**AIM OF THE TASK**. As you reproduce every line below, keep it exactly as written and leave out the images.

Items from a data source
___

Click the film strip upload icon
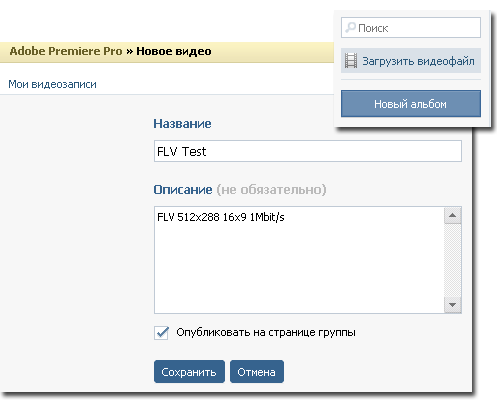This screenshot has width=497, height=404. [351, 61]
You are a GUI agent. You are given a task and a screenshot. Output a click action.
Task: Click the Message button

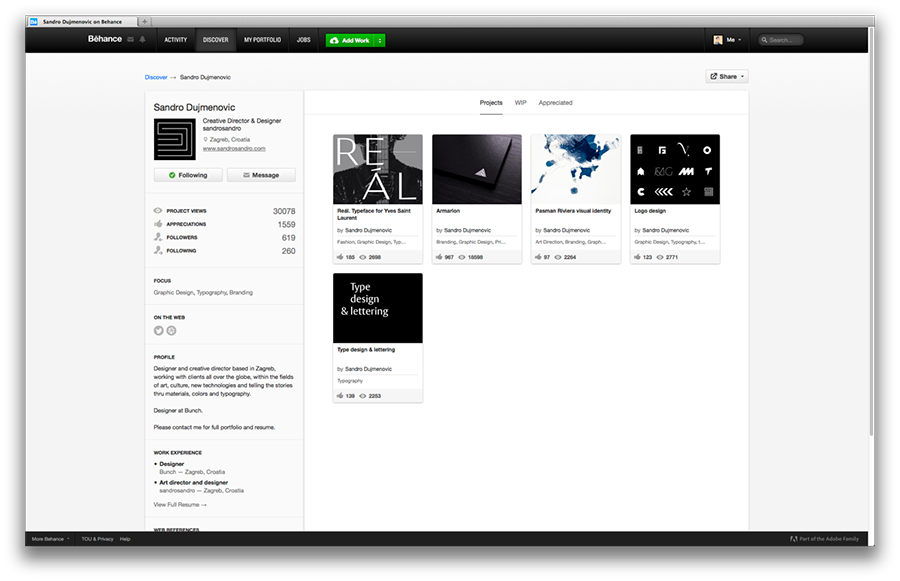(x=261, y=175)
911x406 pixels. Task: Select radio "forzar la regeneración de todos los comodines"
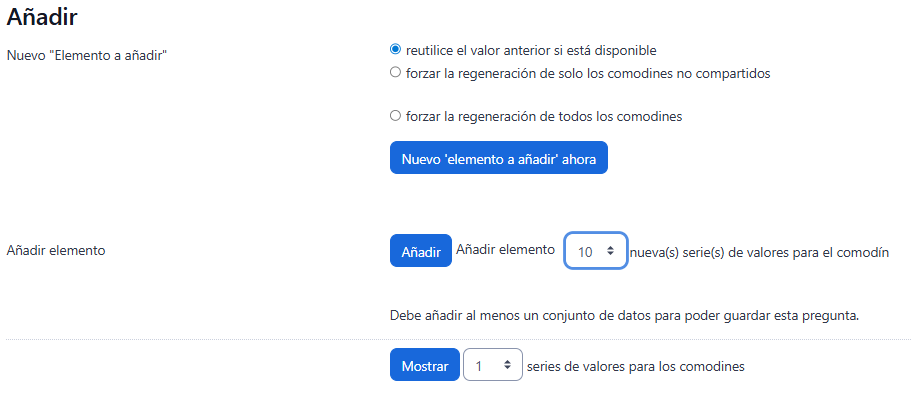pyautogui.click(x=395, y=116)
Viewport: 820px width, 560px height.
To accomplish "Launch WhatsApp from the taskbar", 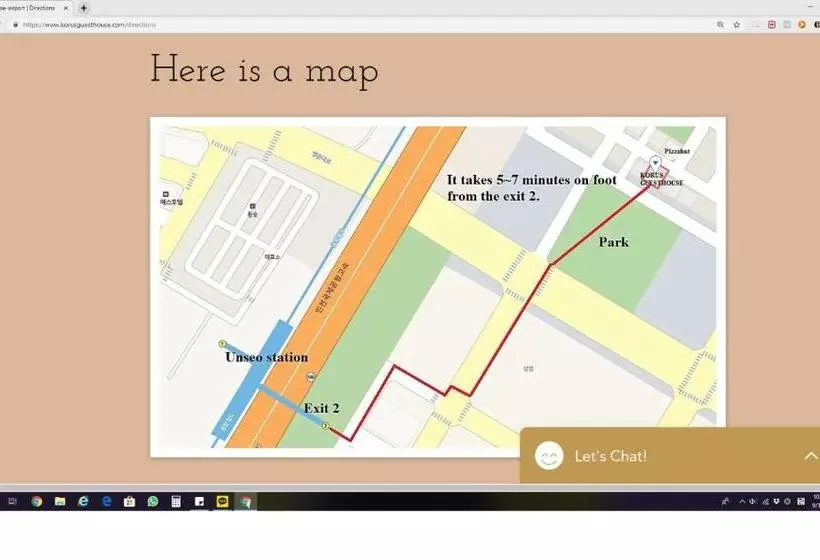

___

**SOLUTION FOR THIS TASK**.
Click the film strip upload icon
This screenshot has width=497, height=404. [351, 61]
You are a GUI agent. You are given a task and a screenshot. Output a click action.
Task: Click the Message button

(x=261, y=175)
911x406 pixels. Task: Select radio "forzar la regeneración de todos los comodines"
pyautogui.click(x=395, y=116)
Viewport: 820px width, 560px height.
To accomplish "Launch WhatsApp from the taskbar", 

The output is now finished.